As for the character's loaded name, some have thought of it as a reference to Lord Byron, the English poet, and one of the more sybaritic, romantic and dangerous figures in English history. (He also had a clubfoot, which is echoed by Rooster's limp.) But no dice. "There was a guy called Byron in a village in Suffolk in the early '70s when I was very small," tells

Butterworth. "He was a very out-of-control, otherworldly character, and he just stuck with me as a name. I kind of resisted calling him that just because of Lord Byron. But in the end I went with it, because once a name sticks, it sticks. And I don't mind the overtones."

Byron was, in fact, based on a number of characters Butterworth has known over the years. Aside from the bloke mentioned above, one was a man he knew in a village in

Wiltshire. Once, he charged into him by mistake, and remembers it being "like walking into a tree." A while later, after teaming with him in a victorious pool match, he picked him up

"and he was light as a feather. He could change from one thing to another."

This corresponds to Butterworth's view of Byron. "I think what's most interesting is that he keeps changing. He's a very slippery character."

He also keeps changing hats. In one scene in the Broadway production, Mark Rylance is wearing an aviator's leather cap and goggles. In another, an old military helmet.

And in another, a hat with animal ears that makes him look like the satyr he truly is.

But that was none of Butterworth's doing.

"In the script he's just wearing different costumes," he said. "But Mark's just got a massive collection of hats. And I think he chose what he chose. We talked about it a bit, but not too much."

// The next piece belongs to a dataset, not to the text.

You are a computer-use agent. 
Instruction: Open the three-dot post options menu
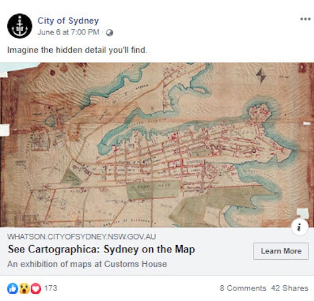(305, 19)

An 1824 portrait of Lord Byron by Thomas Phillips

Butterworth also explained that the town where the play is set, Flintock — and the

Flintock Fair, which takes place during the play — are fictional. Flintock is based on the village of Pewsey, where Butterworth

lived for a time.

Finally, there's the title. "Jerusalem," which uses as its text a short poem by William Blake called "And did those feet in ancient time," set to music by Sir Hubert Parry in 1916, is one of the most anthemic of English national songs. The poem was inspired by the apocryphal myth that Jesus visited England during his days on Earth. "I always loved the song," explained Butterworth. "It's the type of song that, if you go to a wedding and sing six hymns, it's the one that will stand your hair on end. It's really powerful. It's full of questions, of course. It's full of wonder and unanswered questions, which is exciting. The decision to call it Jerusalem is a kind of a bold move. It's a totemic title. It's takes balls to call it that. It fits it well. I think Blake's song and my play are both celebrations and lamentations at the same time of a lost state."

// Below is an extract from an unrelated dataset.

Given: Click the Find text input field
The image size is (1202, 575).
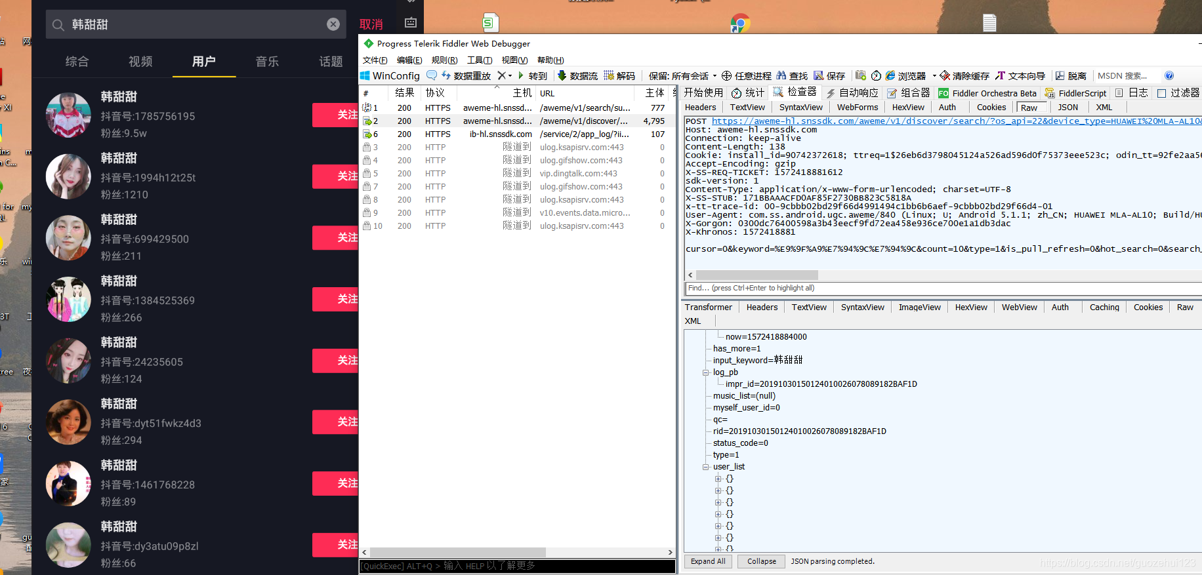Looking at the screenshot, I should 943,288.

Ironically, the play that is called Jerusalem and is (arguably) about England, was written in

New York City. "I had a draft of it before," said the writer. "I was in New York producing a film in 2009. But It was really written in New York out of necessity. It was already April-

May. And we were supposed to start rehearsing in June. I have to kind of work at night, and quite fast. But it came together fairly well. Deadlines can either freeze you up or free you." So can 1,000 years of history. Just ask Rooster.